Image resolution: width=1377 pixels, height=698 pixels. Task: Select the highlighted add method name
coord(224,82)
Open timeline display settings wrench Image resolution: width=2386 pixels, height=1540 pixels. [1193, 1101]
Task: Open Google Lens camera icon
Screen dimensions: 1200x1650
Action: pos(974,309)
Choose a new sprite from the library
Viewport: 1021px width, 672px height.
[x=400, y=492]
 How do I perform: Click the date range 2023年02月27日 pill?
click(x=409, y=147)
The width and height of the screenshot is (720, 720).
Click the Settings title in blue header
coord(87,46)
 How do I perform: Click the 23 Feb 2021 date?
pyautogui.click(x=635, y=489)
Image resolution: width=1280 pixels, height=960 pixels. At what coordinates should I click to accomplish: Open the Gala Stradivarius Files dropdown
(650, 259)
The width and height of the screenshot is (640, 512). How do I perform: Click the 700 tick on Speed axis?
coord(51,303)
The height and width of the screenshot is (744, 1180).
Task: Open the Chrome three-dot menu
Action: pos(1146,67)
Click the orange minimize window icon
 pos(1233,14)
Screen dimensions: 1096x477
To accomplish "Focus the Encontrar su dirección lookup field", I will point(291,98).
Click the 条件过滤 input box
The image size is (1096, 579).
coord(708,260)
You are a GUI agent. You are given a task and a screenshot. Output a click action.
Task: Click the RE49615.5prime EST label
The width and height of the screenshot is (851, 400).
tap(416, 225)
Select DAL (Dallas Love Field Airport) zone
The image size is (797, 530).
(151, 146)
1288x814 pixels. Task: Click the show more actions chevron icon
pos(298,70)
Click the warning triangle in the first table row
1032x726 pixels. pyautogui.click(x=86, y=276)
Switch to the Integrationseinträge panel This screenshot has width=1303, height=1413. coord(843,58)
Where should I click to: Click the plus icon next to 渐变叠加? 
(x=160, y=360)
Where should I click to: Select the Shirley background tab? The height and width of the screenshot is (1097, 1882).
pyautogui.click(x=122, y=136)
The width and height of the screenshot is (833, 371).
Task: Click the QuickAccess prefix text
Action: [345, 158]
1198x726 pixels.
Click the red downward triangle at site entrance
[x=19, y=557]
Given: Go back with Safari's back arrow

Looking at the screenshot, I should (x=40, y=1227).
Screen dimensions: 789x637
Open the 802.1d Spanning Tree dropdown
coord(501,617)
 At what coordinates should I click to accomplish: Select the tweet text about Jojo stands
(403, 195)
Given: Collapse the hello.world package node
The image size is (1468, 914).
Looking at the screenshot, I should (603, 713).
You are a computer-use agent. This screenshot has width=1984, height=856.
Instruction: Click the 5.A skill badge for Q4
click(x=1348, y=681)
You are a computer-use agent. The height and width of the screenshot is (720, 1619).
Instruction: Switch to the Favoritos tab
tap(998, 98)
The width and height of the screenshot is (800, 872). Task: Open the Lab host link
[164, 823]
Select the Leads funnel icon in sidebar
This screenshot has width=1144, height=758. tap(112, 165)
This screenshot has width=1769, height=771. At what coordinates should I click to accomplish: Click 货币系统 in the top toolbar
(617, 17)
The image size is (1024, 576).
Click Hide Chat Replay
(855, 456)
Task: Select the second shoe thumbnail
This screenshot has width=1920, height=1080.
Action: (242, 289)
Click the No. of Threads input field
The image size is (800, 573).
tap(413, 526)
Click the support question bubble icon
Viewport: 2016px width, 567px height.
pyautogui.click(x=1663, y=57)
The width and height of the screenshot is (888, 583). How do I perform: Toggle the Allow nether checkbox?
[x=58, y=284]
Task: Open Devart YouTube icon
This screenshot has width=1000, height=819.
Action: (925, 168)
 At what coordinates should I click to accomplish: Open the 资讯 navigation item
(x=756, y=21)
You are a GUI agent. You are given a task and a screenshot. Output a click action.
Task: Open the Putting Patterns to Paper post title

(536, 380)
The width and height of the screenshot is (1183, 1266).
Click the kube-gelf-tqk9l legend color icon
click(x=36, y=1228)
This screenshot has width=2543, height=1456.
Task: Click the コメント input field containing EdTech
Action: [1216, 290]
+--
REQUIRED ACTION: Exactly as they stand, write out all of the entries.

ANSWER BELOW:
Image resolution: width=1377 pixels, height=698 pixels. Task: Select the highlighted add method name
coord(224,82)
Open timeline display settings wrench Image resolution: width=2386 pixels, height=1540 pixels. [1193, 1101]
Task: Open Google Lens camera icon
Screen dimensions: 1200x1650
Action: pos(974,309)
Choose a new sprite from the library
Viewport: 1021px width, 672px height.
[x=400, y=492]
 How do I perform: Click the date range 2023年02月27日 pill?
click(x=409, y=147)
The width and height of the screenshot is (720, 720).
Click the Settings title in blue header
coord(87,46)
 How do I perform: Click the 23 Feb 2021 date?
pyautogui.click(x=635, y=489)
Image resolution: width=1280 pixels, height=960 pixels. At what coordinates should I click to accomplish: Open the Gala Stradivarius Files dropdown
(650, 259)
The width and height of the screenshot is (640, 512). How do I perform: Click the 700 tick on Speed axis?
coord(51,303)
The height and width of the screenshot is (744, 1180).
Task: Open the Chrome three-dot menu
Action: pos(1146,67)
Click the orange minimize window icon
 pos(1233,14)
Screen dimensions: 1096x477
To accomplish "Focus the Encontrar su dirección lookup field", I will point(291,98).
Click the 条件过滤 input box
The image size is (1096, 579).
coord(708,260)
You are a GUI agent. You are given a task and a screenshot. Output a click action.
Task: Click the RE49615.5prime EST label
The width and height of the screenshot is (851, 400).
tap(416, 225)
Select DAL (Dallas Love Field Airport) zone
The image size is (797, 530).
(151, 146)
1288x814 pixels. Task: Click the show more actions chevron icon
pos(298,70)
Click the warning triangle in the first table row
1032x726 pixels. pyautogui.click(x=86, y=276)
Switch to the Integrationseinträge panel This screenshot has width=1303, height=1413. coord(843,58)
Where should I click to: Click the plus icon next to 渐变叠加? 
(x=160, y=360)
Where should I click to: Select the Shirley background tab? The height and width of the screenshot is (1097, 1882).
pyautogui.click(x=122, y=136)
The width and height of the screenshot is (833, 371).
Task: Click the QuickAccess prefix text
Action: [345, 158]
1198x726 pixels.
Click the red downward triangle at site entrance
[x=19, y=557]
Given: Go back with Safari's back arrow

Looking at the screenshot, I should (x=40, y=1227).
Screen dimensions: 789x637
Open the 802.1d Spanning Tree dropdown
coord(501,617)
 At what coordinates should I click to accomplish: Select the tweet text about Jojo stands
(403, 195)
Given: Collapse the hello.world package node
The image size is (1468, 914).
Looking at the screenshot, I should (603, 713).
You are a computer-use agent. This screenshot has width=1984, height=856.
Instruction: Click the 5.A skill badge for Q4
click(x=1348, y=681)
You are a computer-use agent. The height and width of the screenshot is (720, 1619).
Instruction: Switch to the Favoritos tab
tap(998, 98)
The width and height of the screenshot is (800, 872). Task: Open the Lab host link
[164, 823]
Select the Leads funnel icon in sidebar
This screenshot has width=1144, height=758. tap(112, 165)
This screenshot has width=1769, height=771. At what coordinates should I click to accomplish: Click 货币系统 in the top toolbar
(617, 17)
The image size is (1024, 576).
Click Hide Chat Replay
(855, 456)
Task: Select the second shoe thumbnail
This screenshot has width=1920, height=1080.
Action: (242, 289)
Click the No. of Threads input field
The image size is (800, 573).
tap(413, 526)
Click the support question bubble icon
Viewport: 2016px width, 567px height.
pyautogui.click(x=1663, y=57)
The width and height of the screenshot is (888, 583). How do I perform: Toggle the Allow nether checkbox?
[x=58, y=284]
Task: Open Devart YouTube icon
This screenshot has width=1000, height=819.
Action: (925, 168)
 At what coordinates should I click to accomplish: Open the 资讯 navigation item
(x=756, y=21)
You are a GUI agent. You are given a task and a screenshot. Output a click action.
Task: Open the Putting Patterns to Paper post title

(536, 380)
The width and height of the screenshot is (1183, 1266).
Click the kube-gelf-tqk9l legend color icon
click(x=36, y=1228)
This screenshot has width=2543, height=1456.
Task: Click the コメント input field containing EdTech
Action: [1216, 290]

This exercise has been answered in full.